BOB & CAROL & TED & ALICE

EUGENE, SIR: Infidelity is funny. I’ve been sleeping with my business partner’s wife. That’s not the problem. She and I suspect my business partner is sleeping with my wife. That’s not really the problem either — the business is solid. But from your point of view, what are the downsides to sneaking around? — Name withheld by request

Dear Barney: Downsides? You could lose everything, including that solid business, and end up broke and living in a culvert beneath a freeway. Then I could write a cautionary tale of the roads not to take for the sake of a little strange and make a million dollars on the film rights. That seems to me to be a pretty significant downside. It’s also the likely outcome if in this game of relationship musical chairs you find yourself without one when the music stops. Which could happen if your wife and business partner fall in love.

Better, then, to think of the upsides!

One: It’s all in the family. Having a shadow side that you’re both aware of yet refuse to acknowledge is like “sort of” playing backgammon. Half-assing your way through and playing at backgammon is a lot more fun than really playing backgammon.
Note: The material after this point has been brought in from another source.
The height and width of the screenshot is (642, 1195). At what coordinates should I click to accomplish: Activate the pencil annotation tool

Two: You can, by proxy, warn each other against the temptation to trade for the whole franchise (see: downside). If the grass looks greener it helps to be reminded that it only appears greener.
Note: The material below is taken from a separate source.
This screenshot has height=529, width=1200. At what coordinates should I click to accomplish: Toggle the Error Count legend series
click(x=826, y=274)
Three: If you’re a cuckold cuckolding another cuckold, you don’t have to be better in the short term than a whole universe of possible better-thans. You only have to be better than Mr. Flintstone, which should be an easy lift. I mean, you all know one another well enough that only an idiot could screw this up.
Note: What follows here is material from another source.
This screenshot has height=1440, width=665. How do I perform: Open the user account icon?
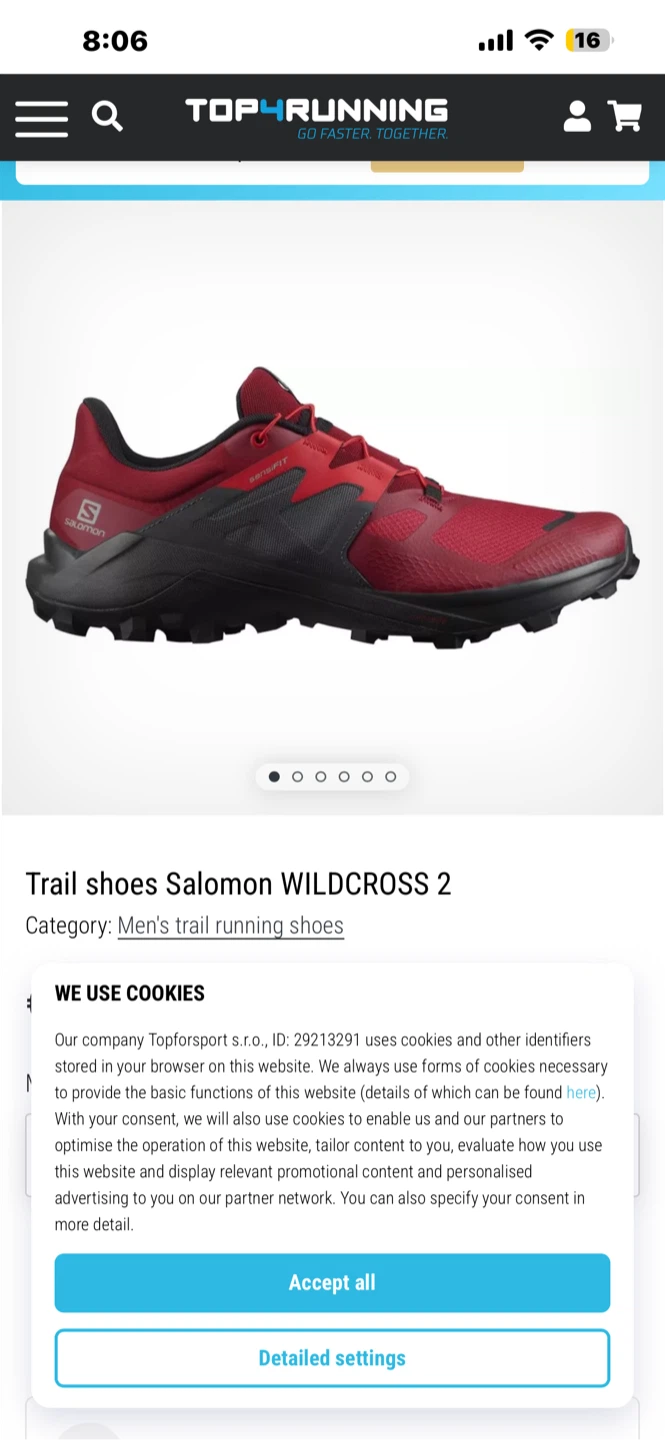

But your question, now that I reread it, is whether or not you should have a big reveal. My simple answer is no. That’s the functional equivalent of knocking all of the backgammon pieces off the table. The outcomes could go any which way if you do that, though one thing will be patently obvious: The game is over. And maybe that’s what you want when you do that, but when the game is over, someone will have won and someone will have lost and given how tightly tied together you all are, I suspect that what one feels, all will feel. If it’s going to die, let it die naturally. No need for reality TV stunts to speed things along. Good luck.

ALL SEX IS DANGEROUS

EUGENE, SIR: I read one of your answers to a question about having vaginal sex after anal sex and the spread of E. coli. By that token, oral sex performed without condoms or dental dams or even given how close the anus is to our sex organs is a possible pathway for E. coli, the same bacteria that drives food recalls and in extreme cases can kill you. You think the missionary position was just what the unconverted called the sex they saw missionaries having as some stupidity they got from the Bible? Like eating seafood and pork, these are also things that could kill you, both then and now. Get right with God. There’s a reason what’s in the Bible is in the Bible. — Clare

Dear Mr. Quilty: As a hypochondriac I’m well aware of the front lines of disease and the possibilities of being ushered into the great unknown with scant warning on account of the stupidest and smallest of mistakes. A kiss could lead to hepatitis. Hepatitis, to death.

A waiter with dirty, unwashed hands? E. coli. Then death.

A frayed toaster wire? Death.

A mushroom picked by someone momentarily distracted? Death.

I’m no relativist, so if you think I’m going to say since everything can kill you, you should just relax and enjoy life, you’d be wrong. The costs and values of everything need to be carefully weighed, and a world without oral sex of any kind is one many of us would choose not to live in.

So we do the sexual equivalent of looking both ways before crossing the street, and while expecting the worst, hope for the best, since like James Brown once said, “Live while you’re living because you know what they said: No matter how long you’re living, you’re a long time dead.”